Caboose grins. “Three minutes. I always did it in less than three minutes. Mom and dad were proud.”
“Where are there now? Do you know?”
Caboose shrugs, picks up his apple and takes another bite. “I think mom went back to Earth. But dad’s dead. Someone shot him.”
Wash nods. “Okay. I remember you told me he had died, a long time ago.”
“Yeah. I don’t know who did it. I don’t know why either. But he died and mom left. And that’s...that’s it.” He looks at his apple, a little sad, now. “Wash. You get it, don’t you?”
“Okay. So you know why...why I don’t talk about it. I mean, you asked, you had all...that. But I don’t want to tell everyone.

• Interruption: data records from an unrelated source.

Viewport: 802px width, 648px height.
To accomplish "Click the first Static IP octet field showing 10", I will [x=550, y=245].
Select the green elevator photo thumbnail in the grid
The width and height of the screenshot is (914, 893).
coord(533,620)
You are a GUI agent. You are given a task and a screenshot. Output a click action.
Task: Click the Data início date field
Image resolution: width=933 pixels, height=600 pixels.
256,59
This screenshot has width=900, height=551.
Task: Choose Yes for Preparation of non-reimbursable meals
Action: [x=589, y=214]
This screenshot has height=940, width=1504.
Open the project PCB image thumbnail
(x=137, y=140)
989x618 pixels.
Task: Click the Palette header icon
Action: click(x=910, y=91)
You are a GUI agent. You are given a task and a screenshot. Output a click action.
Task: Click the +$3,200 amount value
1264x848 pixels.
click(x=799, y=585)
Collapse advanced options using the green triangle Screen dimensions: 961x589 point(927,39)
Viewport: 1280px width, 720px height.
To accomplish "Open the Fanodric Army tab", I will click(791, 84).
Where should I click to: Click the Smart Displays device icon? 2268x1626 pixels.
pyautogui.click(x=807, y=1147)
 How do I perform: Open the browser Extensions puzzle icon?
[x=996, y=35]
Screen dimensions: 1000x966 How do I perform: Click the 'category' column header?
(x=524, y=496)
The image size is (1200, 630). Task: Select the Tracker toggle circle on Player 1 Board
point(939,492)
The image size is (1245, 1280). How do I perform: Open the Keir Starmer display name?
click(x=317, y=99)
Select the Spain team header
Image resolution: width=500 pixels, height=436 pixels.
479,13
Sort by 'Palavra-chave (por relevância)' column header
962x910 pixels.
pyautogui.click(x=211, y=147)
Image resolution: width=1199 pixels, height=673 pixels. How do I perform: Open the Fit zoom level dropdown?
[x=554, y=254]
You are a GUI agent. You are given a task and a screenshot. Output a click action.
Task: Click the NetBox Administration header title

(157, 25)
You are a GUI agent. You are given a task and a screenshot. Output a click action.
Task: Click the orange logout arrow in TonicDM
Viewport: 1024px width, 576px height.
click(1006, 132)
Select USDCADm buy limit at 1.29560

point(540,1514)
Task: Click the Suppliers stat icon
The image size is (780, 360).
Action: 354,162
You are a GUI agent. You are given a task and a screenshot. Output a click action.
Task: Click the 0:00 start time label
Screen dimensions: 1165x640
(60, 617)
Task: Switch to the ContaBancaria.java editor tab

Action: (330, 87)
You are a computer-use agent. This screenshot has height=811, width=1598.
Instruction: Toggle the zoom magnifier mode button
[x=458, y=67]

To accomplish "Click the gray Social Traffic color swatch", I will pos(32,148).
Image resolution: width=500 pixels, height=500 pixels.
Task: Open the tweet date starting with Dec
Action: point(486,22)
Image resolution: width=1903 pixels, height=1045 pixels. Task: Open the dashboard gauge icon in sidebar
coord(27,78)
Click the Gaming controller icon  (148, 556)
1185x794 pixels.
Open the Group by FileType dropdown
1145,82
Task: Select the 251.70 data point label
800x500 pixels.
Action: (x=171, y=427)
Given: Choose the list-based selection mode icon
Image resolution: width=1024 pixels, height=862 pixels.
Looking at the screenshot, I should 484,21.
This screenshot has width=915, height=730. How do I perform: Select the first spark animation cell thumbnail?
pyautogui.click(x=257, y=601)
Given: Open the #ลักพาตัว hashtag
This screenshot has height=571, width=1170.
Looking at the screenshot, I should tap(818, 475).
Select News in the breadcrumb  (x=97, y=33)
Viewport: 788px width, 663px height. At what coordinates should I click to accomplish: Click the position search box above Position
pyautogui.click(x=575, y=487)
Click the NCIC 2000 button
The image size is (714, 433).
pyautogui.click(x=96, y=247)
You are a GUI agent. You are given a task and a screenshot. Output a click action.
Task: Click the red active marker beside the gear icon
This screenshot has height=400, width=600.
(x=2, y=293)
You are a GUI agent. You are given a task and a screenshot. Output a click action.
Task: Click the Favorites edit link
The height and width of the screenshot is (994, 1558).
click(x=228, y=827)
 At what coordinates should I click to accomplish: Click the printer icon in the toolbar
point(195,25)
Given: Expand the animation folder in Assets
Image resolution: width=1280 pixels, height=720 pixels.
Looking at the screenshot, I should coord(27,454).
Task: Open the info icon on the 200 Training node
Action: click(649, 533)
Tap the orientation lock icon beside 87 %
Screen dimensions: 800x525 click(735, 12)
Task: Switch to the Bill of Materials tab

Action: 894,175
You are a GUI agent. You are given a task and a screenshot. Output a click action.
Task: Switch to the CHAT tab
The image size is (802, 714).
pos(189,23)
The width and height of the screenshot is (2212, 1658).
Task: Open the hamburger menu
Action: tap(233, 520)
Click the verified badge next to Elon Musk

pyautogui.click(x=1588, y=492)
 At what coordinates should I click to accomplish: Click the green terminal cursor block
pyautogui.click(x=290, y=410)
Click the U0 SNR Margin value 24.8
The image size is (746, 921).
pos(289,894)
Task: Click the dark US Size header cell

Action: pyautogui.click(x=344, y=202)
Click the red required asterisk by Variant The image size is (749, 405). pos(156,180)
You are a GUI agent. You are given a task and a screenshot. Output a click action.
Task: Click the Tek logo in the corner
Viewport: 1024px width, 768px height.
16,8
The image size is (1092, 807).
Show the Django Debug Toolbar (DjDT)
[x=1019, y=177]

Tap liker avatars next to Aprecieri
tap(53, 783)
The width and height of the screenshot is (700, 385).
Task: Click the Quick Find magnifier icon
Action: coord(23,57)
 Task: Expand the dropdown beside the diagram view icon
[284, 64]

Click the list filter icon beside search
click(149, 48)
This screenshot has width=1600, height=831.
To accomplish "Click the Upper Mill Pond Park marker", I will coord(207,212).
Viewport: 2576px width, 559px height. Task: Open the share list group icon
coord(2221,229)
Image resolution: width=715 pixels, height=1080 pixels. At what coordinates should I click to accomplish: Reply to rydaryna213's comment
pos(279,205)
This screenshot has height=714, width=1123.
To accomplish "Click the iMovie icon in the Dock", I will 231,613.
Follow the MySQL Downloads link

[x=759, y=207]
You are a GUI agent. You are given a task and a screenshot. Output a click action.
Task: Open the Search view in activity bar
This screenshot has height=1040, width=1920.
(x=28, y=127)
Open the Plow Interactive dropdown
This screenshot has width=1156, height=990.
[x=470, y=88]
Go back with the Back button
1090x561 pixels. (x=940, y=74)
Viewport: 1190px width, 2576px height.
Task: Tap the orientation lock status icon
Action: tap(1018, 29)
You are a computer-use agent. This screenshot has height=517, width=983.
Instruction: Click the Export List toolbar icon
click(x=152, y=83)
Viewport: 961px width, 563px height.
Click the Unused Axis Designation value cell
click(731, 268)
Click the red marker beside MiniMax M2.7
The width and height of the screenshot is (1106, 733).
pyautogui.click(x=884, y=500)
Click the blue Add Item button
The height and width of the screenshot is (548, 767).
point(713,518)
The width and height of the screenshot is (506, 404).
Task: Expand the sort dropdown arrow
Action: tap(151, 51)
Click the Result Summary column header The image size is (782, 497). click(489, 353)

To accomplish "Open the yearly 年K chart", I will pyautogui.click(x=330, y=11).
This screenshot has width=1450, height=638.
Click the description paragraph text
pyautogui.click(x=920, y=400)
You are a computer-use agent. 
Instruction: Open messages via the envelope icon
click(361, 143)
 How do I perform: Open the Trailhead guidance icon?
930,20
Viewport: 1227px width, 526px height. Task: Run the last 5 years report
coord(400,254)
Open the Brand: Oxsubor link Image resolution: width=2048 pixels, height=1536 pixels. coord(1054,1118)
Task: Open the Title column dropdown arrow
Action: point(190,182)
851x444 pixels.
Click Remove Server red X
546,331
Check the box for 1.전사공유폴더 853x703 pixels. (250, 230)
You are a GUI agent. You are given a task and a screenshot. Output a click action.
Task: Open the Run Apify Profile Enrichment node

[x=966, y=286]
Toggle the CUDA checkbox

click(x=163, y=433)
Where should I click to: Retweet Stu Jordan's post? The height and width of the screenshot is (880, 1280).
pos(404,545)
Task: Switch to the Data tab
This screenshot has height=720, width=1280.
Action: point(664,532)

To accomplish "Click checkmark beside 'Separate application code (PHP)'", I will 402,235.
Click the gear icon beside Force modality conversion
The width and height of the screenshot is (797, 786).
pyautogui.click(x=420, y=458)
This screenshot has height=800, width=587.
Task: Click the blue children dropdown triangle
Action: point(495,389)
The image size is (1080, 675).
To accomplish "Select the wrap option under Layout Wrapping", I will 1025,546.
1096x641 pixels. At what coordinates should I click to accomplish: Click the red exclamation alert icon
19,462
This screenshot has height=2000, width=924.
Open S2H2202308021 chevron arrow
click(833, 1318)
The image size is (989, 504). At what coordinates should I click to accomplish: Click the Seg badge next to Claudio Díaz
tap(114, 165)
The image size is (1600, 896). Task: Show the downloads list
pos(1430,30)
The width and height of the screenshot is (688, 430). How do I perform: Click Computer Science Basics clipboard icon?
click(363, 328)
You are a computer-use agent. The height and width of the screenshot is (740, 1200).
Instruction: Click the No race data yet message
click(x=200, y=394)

I don’t want to talk to anyone else about it. And I...I don’t want you to ask me anymore about it.” He leans forward on his arms, looks over at Wash. “It used to be good. It was good for a really long, long time.”
“And then it wasn’t.”
Caboose nods. “And then it wasn’t.”
Wash closes all the files and pulls the chip from the tablet. “This is all of Dr. Grey’s research,” he says. “It’s...everything.” He jerks his head toward the door. “You wanna take it outside?”
“Can we break it?”
“Yep.” Wash stands and Caboose eagerly follows him out of the mess and outside. “You wanna do the honors?”
Wash laughs and hands over the chip and Caboose tosses it to the ground. He steps forward, like he’s going to step on it, but he stops.
“I just...this is everything,” he says. “This is everything I used to be.”
Wash puts a hand on his shoulder, taps Caboose’s palm. “You can remember that on your own. It’s your story. I’m sorry I didn’t learn it from you.”
“That’s okay. I wouldn’t have told you if you’d asked anyway.”
“...Good to know.”
Caboose takes a breath, closes his eyes. He raises his booted foot and brings it down on the chip crushing it into several pieces.
He opens his eyes.
“Better?” Wash asks.
Caboose nods. “Yes,” he says. “Much better.”